En el limbo
Vuelve el cometa Halley, y el mundo se va a acabar. Emilio Romero coloca esa situación en una casa madrileña de vecinos emparejados: una prostituta «de postín» y un pianista de bar; unos usureros de derechas; un senador socialista y su mujer; una abuela beata con una nieta erótica. Se produce, por una parte, una situación límite, un borde de catástrofe de primera magnitud, un enfrentamiento de personajes con su propia muerte en un plazo inmediato, y con la de todos sus seres queridos; por otra, una comedieta de costumbres, con intención satírica y de crítica de la actualidad.No casan los dos elementos No casan los conflictos, los enredos, los diálogos, los enfrentamientos, con la trascendencia del momento. Hablan de Tejero, de Suárez, de Calvo Sotelo, de Felipe González, de Carrillo, de Blas Piñar; discuten sobre las dos vías del Partido Socialista, sobre los problemas de la democracia -siempre a escala muy reducida-, sobre los militares. Y sobre sus personales cuestiones sexuales.

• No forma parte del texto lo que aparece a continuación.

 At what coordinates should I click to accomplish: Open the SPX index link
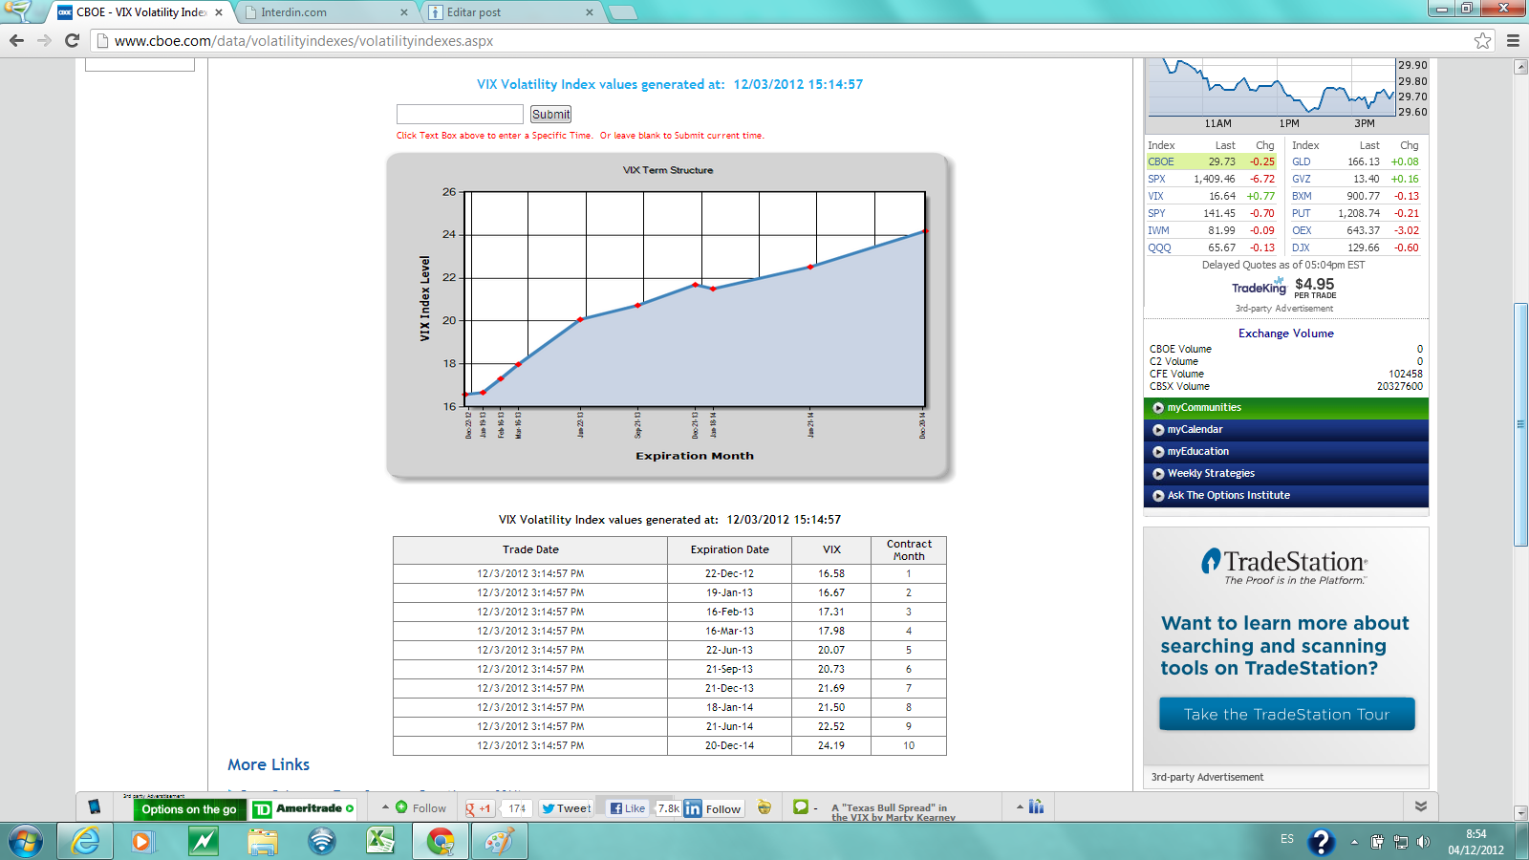click(x=1156, y=179)
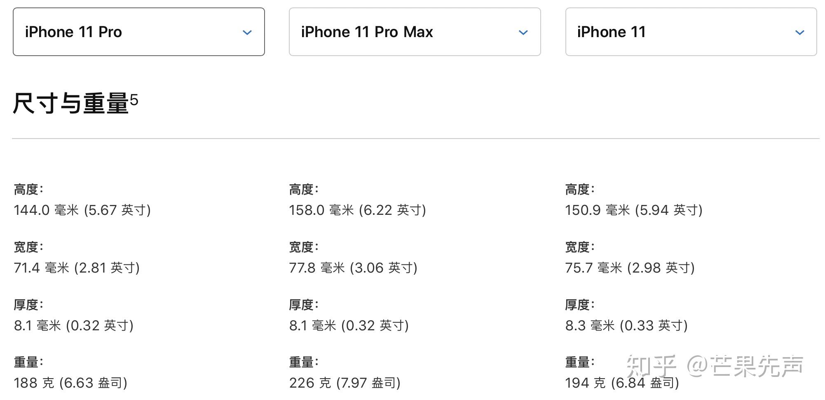Click footnote 5 beside 尺寸与重量 heading
The width and height of the screenshot is (825, 400).
pyautogui.click(x=134, y=99)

La Chocholila o el fin del mundo es el jueves, de Emilio Romero
Intérpretes: Agata Lys, Tony Isbert, María Isbert, Alberto Bové, Manuel Zarzo,Margarita Calahorra, Carmen Vidal, Sara Mora, Andrés Isbert, Francisco Sánchez Grajera. Escenografía y vestuario de W. Burmann. Música Gualberto. Dirección de Manuel Manzanegue. Estreno: Espronceda 34, 18-IV-81.
El tema grande parece que impone respeto al autor y le impide llevar su obra hacia la comicidad descarada; el tema pequeño, la obsesión por la actualidad, por la política y el sexo en términos meramente domésticos, no le dejan irse al patetismo, a la meditación, a la trascendencia. Se queda a medio camino: en el limbo. No tiene consistencia. Incluso en las meras especulaciones sobre la actualidad no parece que el autor quiera tomar demasiado partido -el público ha de ser, o se pretende, amplio y diverso- y se, queda siempre, también, en el limbo. Este tipo de limbo, en el teatro, es la vulgaridad, la frase hecha, el tópico. Dicho de otra manera, los arquetipos; pero arquetipos vistos también con pequeñez, con sordidez literaria.
El tópico va desde la ideación de la situación general -la eterna idea del fin del mundo- hasta el desenlace en el que, como era de esperar, los seres con mayor apariencia de marginados: prostituta y pianista se salvan por su amor mutuo y su sinceridad, mientras los demás han mostrado su flaqueza y su sordidez y ya no podrán seguir viviendo (porque, claro, el cometa pasa de largo y la Tierra no se acaba).
Todo el primer acto está compuesto de cuadros de dos personajes, con la considerable pobreza de cuerpo teatral de este recurso; en el segundo hay un recurso incesante de entradas y salidas de escena para dar, también, comodidad de diálogos reducidos al autor; ha de culminar en una gran escena colectiva de confesión y desnudez moral, donde se revela la bajeza de todos al estilo de Priestley (Curva peligrosa, Ha llamado un inspector), sin salir, tampoco, de la pequeñez, de la falta de imaginación. Aun cuando el autor acuda a lo «fuerte» -un desnudo, una muerte en escena-, la vibración no existe. Ni se siente el alivio de que el cometa pase de largo. Todos los personajes salen de escena, excepto los redimidos, prostituta y pianista; ella canta una canción compuesta por él, y los dos se alejan lentamente mientras cae el telón.
Interpretación, dirección y escenografía están a tono con el texto. Tony Isbert se reincorpora al teatro y hace bien su papel, dentro de lo que el papel permite. Agata Lys está todavía en su aprendizaje; tiene una buena pronunciación del castellano que será importante en su carrera el día que consiga dar sentido a lo que dice y regular sus movimientos. Actores de antiguo oficio, como María Isbert, Alberto Bové, Manuel Zarzo o Margarita Calahorra acuden a él con provecho para salir adelante. Sara Mora parece, también, en un estadio de aprendizaje interesante. Manzaneque no tiene muchos recursos para mover los personajes ni para sacar más brillo del texto y de los actores. El decorado es francamente feo; Wolfgang Burmann no se ha distinguido en él ni en los trajes. La música de Gualberto no tiene interés.
El público (poco menos de medio teatro, lo cual es bantante en un domingo de Resurrección con la ciudad vacía de burgueses) aplaudió con frecuencia y rió en numerosas ocasiones.